'''
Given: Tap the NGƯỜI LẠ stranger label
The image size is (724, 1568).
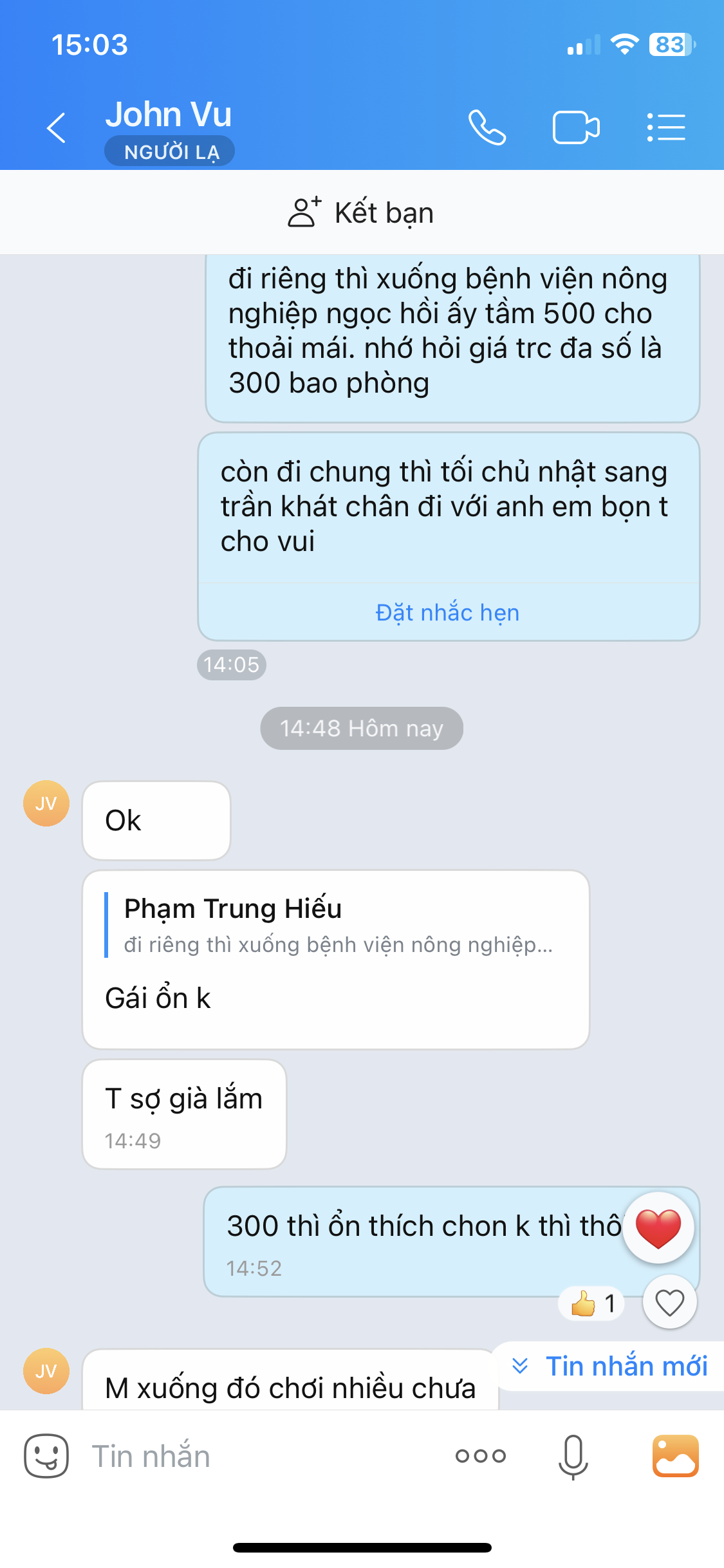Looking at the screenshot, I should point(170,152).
'''
'''
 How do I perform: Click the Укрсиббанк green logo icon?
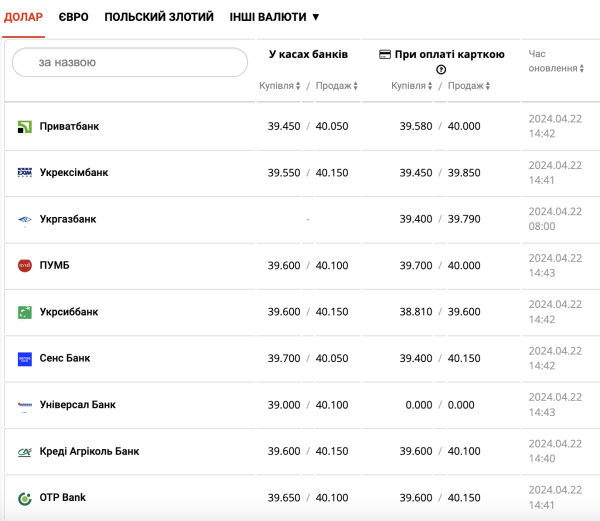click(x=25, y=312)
'''
*Set task*.
Set out the lines from the one containing "How do I perform: Click" through the one containing "click(x=25, y=312)" as a numbered list, skipping any blank lines and leaving out the pictures.

*Exercise response*.
1.  How do I perform: Click the Укрсиббанк green logo icon?
2. click(x=25, y=312)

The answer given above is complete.